There is substantial interest in the use of machine learning (ML)-based techniques throughout the electronic computer-aided design (CAD) flow, particularly methods based on deep learning. However, while deep learning methods have achieved state-of-the-art performance in several applications, recent work has demonstrated that neural networks are generally vulnerable to small, carefully chosen perturbations of their input (e.g. a single pixel change in an image). In this work, we investigate robustness in the context of ML-based EDA tools -- particularly for congestion prediction. As far as we are aware, we are the first to explore this concept in the context of ML-based EDA. We first describe a novel notion of imperceptibility designed specifically for VLSI layout problems defined on netlists and cell placements. Our definition of imperceptibility is characterized by a guarantee that a perturbation to a layout will not alter its global routing. We then demonstrate that state-of-the-art CNN and GNN-based congestion models exhibit brittleness to imperceptible perturbations. Namely, we show that when a small number of cells (e.g. 1%-5% of cells) have their positions shifted such that a measure of global congestion is guaranteed to remain unaffected (e.g. 1% of the design adversarially shifted by 0.001% of the layout space results in a predicted decrease in congestion of up to 90%, while no change in congestion is implied by the perturbation). In other words, the quality of a predictor can be made arbitrarily poor (i.e. can be made to predict that a design is "congestion-free") for an arbitrary input layout. Next, we describe a simple technique to train predictors that improves robustness to these perturbations. Our work indicates that CAD engineers should be cautious when integrating neural network-based mechanisms in EDA flows to ensure robust and high-quality results.

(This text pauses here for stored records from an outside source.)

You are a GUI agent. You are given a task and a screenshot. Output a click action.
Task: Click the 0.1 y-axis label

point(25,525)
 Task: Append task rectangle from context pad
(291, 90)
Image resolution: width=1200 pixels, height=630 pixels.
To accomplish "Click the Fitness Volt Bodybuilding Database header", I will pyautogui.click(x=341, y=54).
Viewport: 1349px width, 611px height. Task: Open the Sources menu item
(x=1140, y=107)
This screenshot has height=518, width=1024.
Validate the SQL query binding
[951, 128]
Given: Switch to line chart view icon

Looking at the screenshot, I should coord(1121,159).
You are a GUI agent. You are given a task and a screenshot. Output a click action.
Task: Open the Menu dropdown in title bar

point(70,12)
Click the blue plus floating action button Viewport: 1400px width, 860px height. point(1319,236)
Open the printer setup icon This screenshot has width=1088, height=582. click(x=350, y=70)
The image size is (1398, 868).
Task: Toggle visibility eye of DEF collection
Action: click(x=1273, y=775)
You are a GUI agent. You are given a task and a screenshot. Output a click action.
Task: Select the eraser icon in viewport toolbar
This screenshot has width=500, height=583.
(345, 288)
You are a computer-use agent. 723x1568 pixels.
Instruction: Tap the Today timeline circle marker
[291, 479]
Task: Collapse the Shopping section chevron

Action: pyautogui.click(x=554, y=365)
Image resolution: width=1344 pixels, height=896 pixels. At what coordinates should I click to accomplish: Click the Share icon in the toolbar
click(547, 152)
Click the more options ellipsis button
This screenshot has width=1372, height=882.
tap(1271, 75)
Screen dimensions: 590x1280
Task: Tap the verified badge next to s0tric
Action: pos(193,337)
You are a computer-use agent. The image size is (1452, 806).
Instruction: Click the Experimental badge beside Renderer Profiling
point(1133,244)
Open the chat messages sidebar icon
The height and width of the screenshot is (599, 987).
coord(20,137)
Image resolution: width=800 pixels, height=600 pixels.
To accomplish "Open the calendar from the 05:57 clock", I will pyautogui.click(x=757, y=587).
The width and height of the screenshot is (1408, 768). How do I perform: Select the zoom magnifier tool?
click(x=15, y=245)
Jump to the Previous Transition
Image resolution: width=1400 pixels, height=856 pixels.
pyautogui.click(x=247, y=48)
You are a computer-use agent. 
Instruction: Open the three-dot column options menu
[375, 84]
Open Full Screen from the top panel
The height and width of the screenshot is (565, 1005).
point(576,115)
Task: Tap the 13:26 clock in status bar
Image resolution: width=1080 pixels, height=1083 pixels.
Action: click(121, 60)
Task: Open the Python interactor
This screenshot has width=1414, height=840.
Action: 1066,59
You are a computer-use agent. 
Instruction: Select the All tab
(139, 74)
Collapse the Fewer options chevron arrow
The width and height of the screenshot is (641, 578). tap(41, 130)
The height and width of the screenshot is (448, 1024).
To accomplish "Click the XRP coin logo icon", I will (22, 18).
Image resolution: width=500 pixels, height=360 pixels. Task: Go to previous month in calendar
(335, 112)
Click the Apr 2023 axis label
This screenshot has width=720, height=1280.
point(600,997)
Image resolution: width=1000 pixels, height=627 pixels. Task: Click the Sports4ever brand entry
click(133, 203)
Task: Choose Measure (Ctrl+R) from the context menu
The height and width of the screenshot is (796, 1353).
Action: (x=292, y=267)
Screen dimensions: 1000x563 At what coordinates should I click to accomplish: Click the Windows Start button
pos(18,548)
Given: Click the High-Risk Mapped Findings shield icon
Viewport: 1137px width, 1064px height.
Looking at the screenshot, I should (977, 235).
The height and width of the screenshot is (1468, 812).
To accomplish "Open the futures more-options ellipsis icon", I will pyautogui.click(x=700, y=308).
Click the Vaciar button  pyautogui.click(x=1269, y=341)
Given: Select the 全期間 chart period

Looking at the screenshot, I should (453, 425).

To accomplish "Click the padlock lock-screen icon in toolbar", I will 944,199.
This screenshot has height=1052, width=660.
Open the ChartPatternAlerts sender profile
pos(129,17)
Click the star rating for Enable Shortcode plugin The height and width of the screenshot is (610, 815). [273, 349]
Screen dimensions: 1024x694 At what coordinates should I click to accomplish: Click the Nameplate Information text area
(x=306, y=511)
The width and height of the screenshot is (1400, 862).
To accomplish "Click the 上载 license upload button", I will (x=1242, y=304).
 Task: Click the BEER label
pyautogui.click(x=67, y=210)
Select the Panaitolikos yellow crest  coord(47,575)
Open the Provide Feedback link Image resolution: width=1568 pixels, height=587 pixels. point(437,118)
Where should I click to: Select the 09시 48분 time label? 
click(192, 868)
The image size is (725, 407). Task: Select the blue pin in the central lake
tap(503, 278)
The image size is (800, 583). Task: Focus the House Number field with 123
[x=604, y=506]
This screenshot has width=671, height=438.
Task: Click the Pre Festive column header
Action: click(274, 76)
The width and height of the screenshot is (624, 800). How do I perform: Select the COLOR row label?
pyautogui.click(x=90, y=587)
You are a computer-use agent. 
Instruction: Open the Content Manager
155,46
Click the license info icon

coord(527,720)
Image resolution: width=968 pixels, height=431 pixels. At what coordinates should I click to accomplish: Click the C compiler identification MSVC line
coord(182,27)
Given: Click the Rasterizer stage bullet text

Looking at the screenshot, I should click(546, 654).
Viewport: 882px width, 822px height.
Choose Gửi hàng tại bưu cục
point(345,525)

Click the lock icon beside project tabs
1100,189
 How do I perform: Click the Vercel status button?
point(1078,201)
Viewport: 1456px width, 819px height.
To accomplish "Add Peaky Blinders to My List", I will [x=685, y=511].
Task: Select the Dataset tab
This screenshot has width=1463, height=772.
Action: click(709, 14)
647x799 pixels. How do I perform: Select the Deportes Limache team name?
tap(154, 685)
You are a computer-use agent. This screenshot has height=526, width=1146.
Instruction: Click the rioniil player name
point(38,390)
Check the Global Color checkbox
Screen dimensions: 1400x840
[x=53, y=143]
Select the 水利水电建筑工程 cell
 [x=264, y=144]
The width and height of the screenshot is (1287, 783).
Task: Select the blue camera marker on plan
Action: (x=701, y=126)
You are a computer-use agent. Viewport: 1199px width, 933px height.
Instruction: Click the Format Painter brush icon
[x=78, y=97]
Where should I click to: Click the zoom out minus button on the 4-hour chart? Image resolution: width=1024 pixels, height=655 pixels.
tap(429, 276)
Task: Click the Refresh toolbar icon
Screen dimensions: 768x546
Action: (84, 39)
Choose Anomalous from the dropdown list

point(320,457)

翻译：在电子计算机辅助设计（CAD）流程中，基于机器学习（ML）的技术（尤其是深度学习方法）引起了广泛关注。然而，尽管深度学习方法在多个应用中取得了最先进的性能，近期研究已表明神经网络通常容易受到微小、精心选择的输入扰动的影响（例如图像中单个像素的改变）。在本研究中，我们探讨了基于ML的电子设计自动化（EDA）工具中的鲁棒性问题——特别是针对拥塞预测。据我们所知，我们是首个在基于ML的EDA背景下探索这一概念的研究。我们首先提出了一种新颖的“不可察觉性”定义，专门针对基于网表和单元布局的超大规模集成电路（VLSI）布局问题。我们的不可察觉性定义以“布局扰动不会改变其全局布线”的保证为特征。随后，我们证明了当前最先进的基于CNN和GNN的拥塞模型对不可察觉扰动表现出脆弱性。具体而言，我们表明：当少量单元（例如1%-5%的单元）被移位到保证全局拥塞度量不受影响的位置时（例如，设计中的1%单元被对抗性移动0.001%的布局空间，会导致预测拥塞降低高达90%，而该扰动实际上并未改变真实拥塞）。换言之，对于任意输入布局，预测器的质量可以被任意降低（即可以使其预测设计“无拥塞”）。接下来，我们描述了一种简单的训练方法，以提升预测器对这些扰动的鲁棒性。我们的研究表明，CAD工程师在设计集成神经网络机制的EDA流程时需谨慎，以确保获得鲁棒且高质量的结果。